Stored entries
++++++++

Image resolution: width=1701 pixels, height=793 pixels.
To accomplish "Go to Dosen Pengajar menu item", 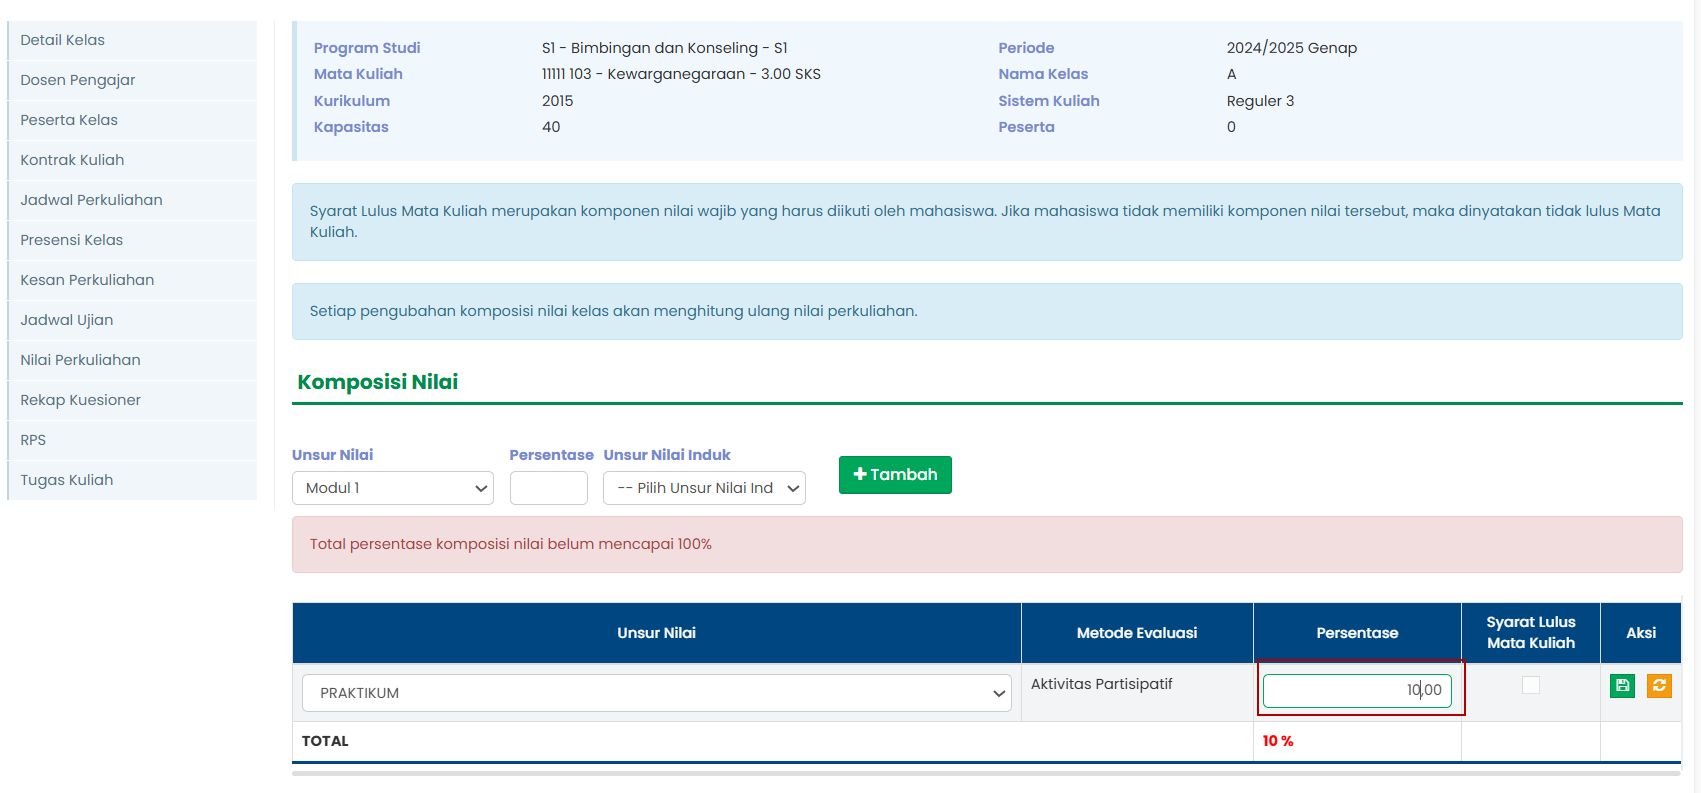I will click(77, 80).
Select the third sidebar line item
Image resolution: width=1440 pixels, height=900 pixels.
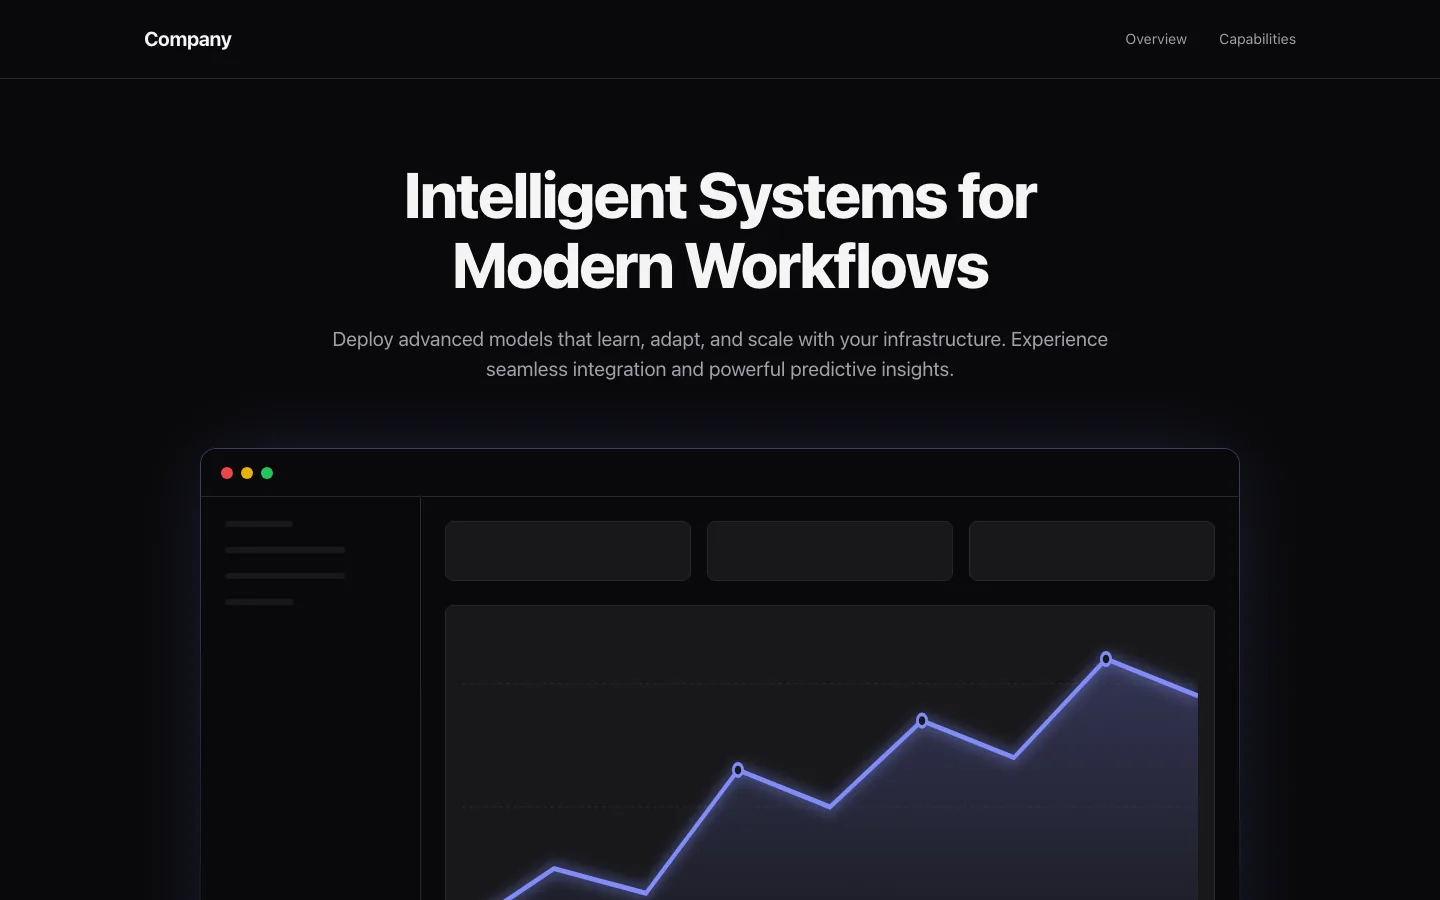[x=285, y=576]
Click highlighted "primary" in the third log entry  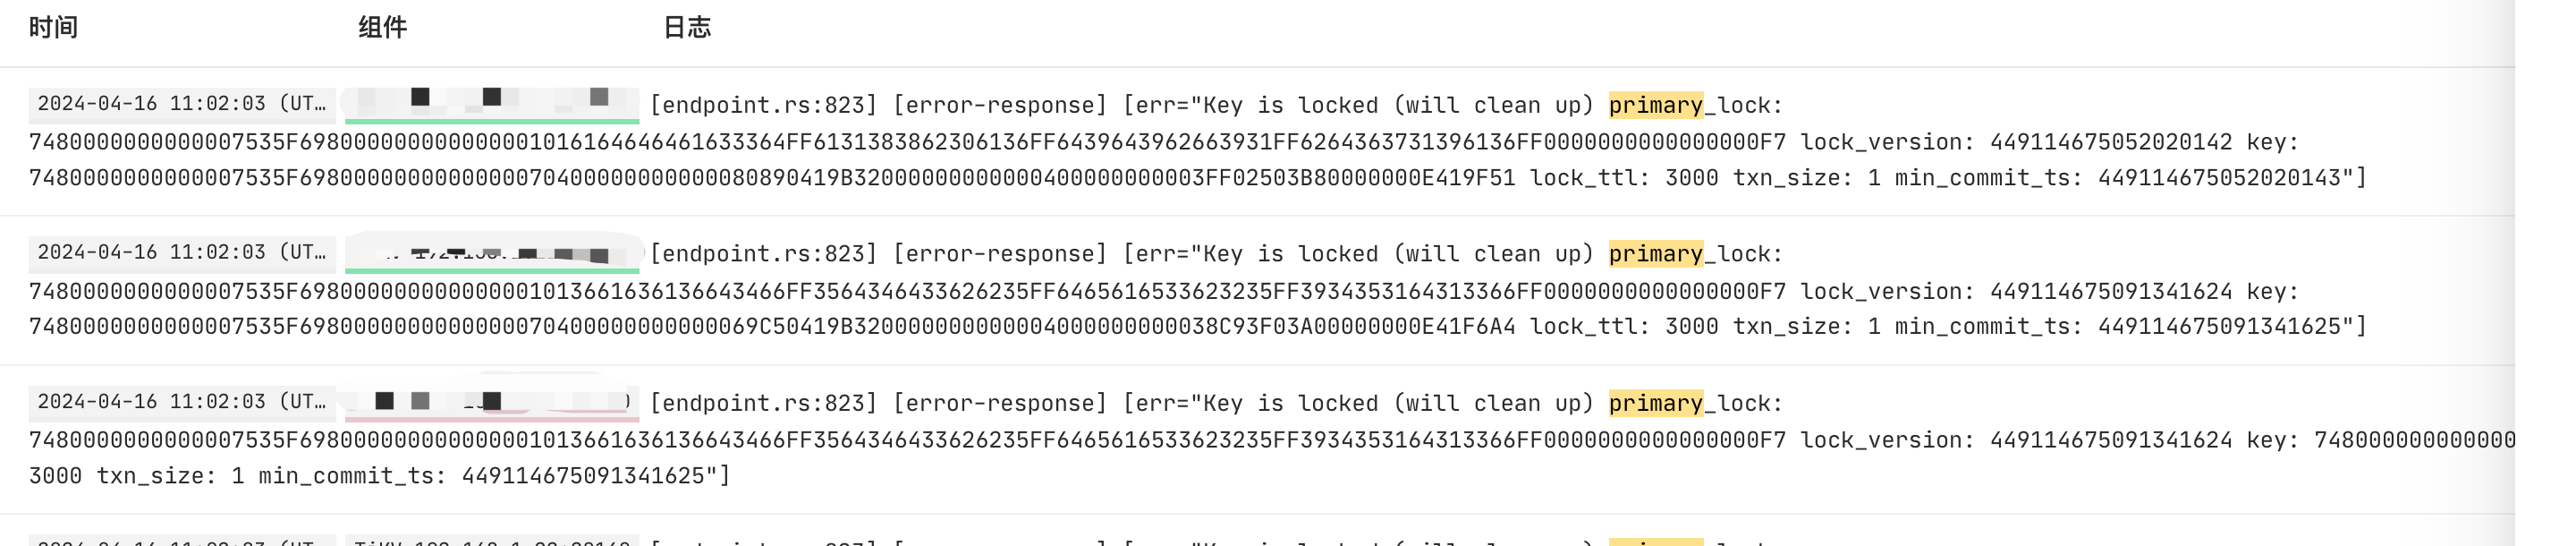tap(1655, 403)

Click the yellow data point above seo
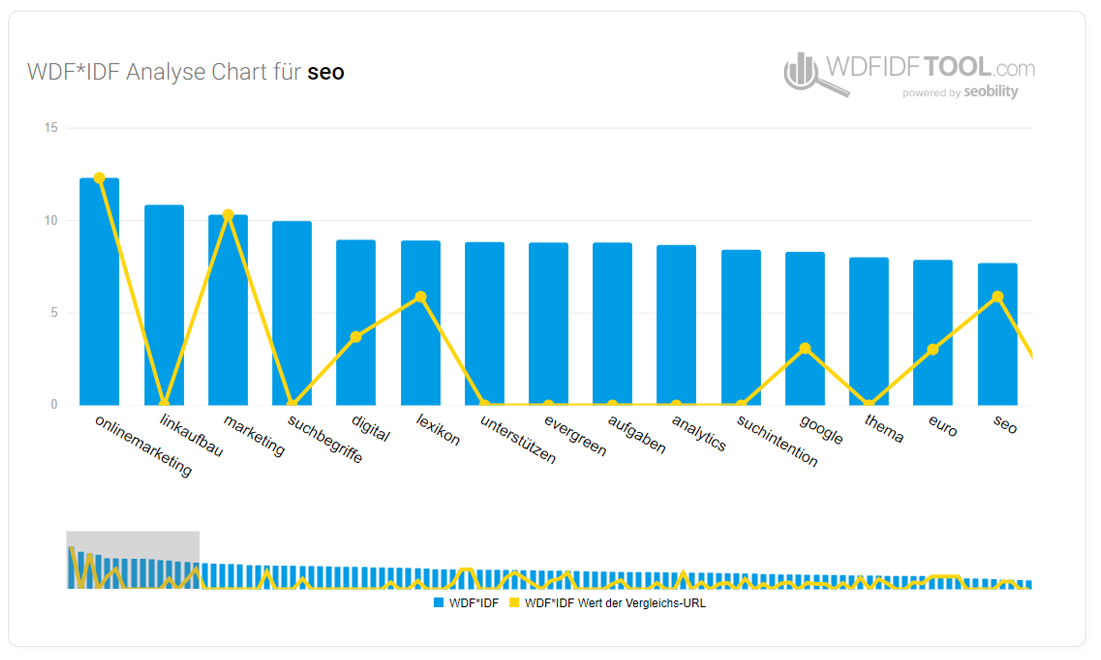click(x=998, y=297)
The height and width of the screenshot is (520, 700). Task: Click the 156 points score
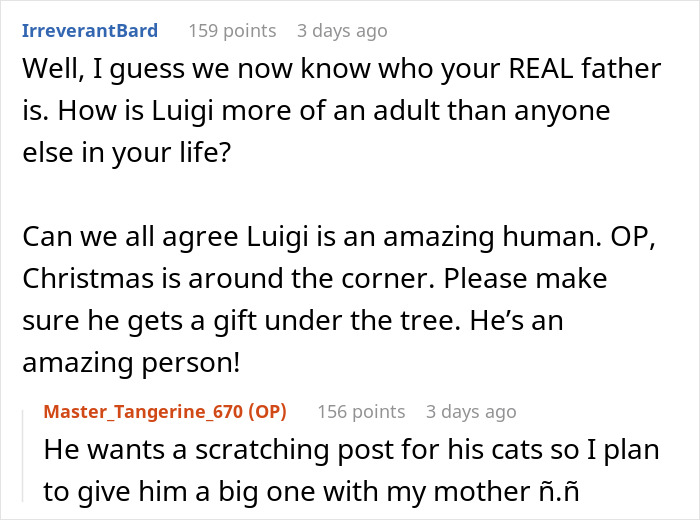361,411
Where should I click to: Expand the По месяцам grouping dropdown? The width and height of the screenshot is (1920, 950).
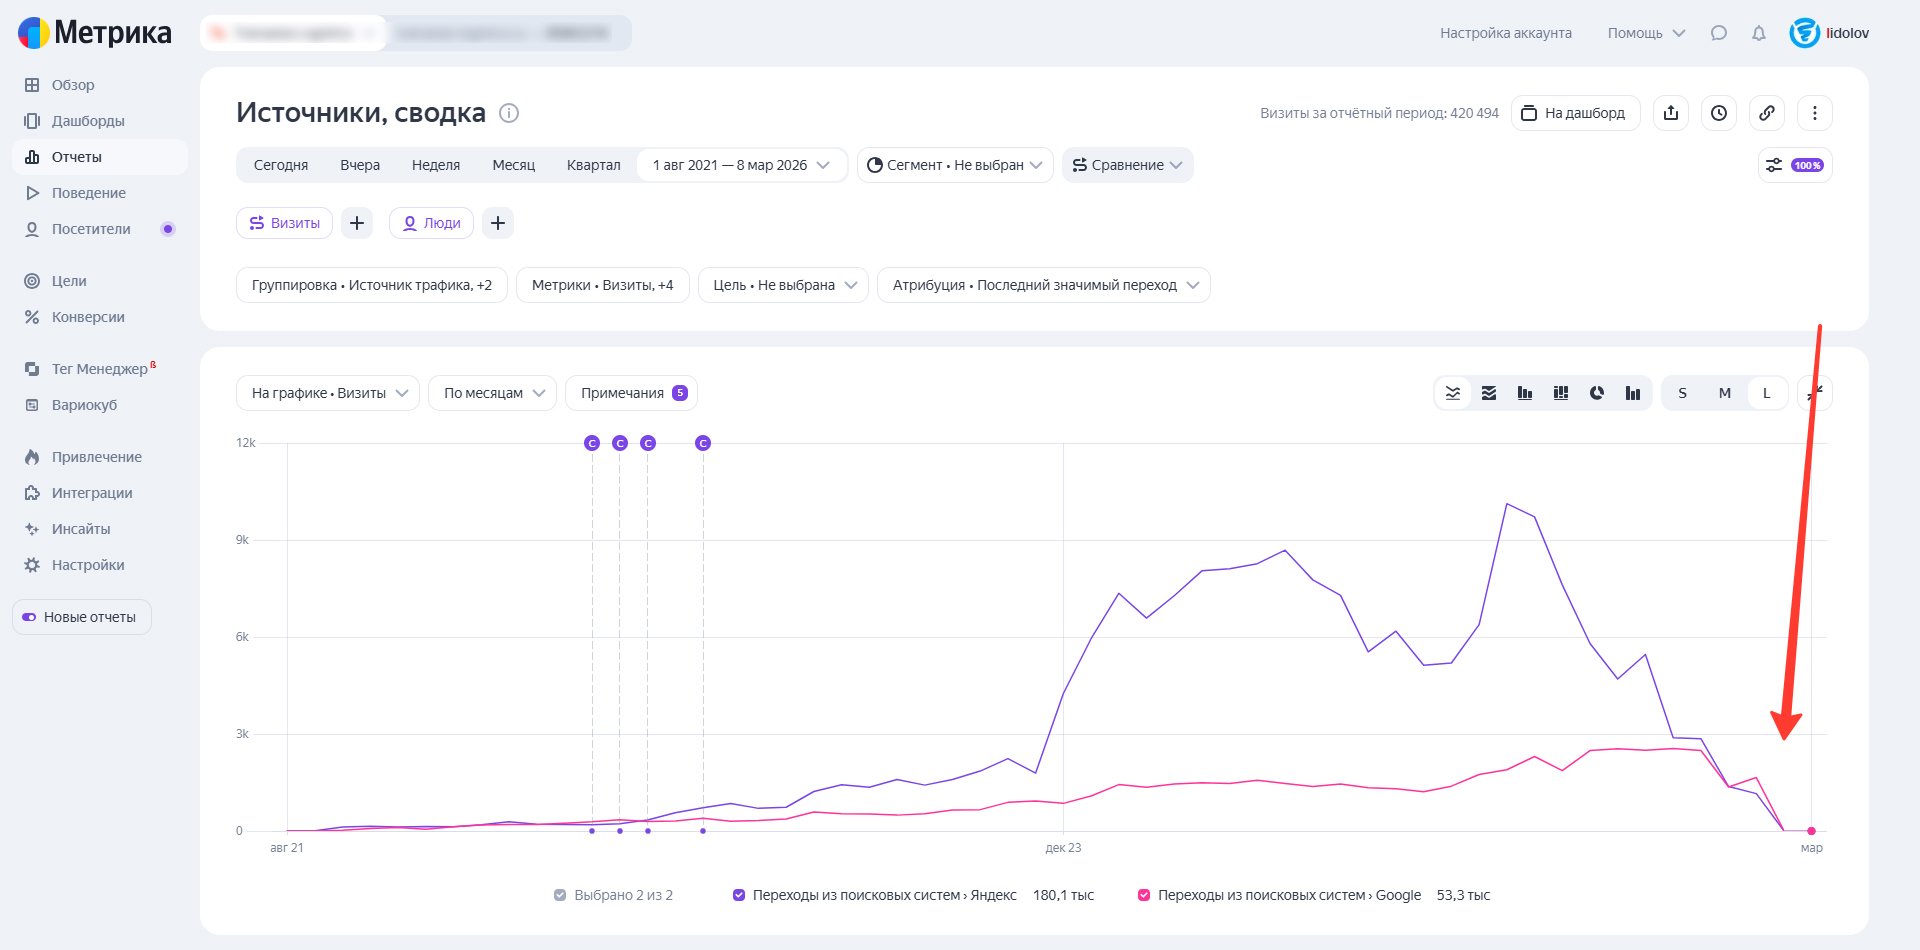(492, 393)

++++++++

About this task: Beginning at the line that contains "Where should I" and ending at the last line of the data, return each line exactly; no picture belongs in the copy.

Written answer:
Where should I click to: Expand the По месяцам grouping dropdown? The width and height of the screenshot is (1920, 950).
(492, 393)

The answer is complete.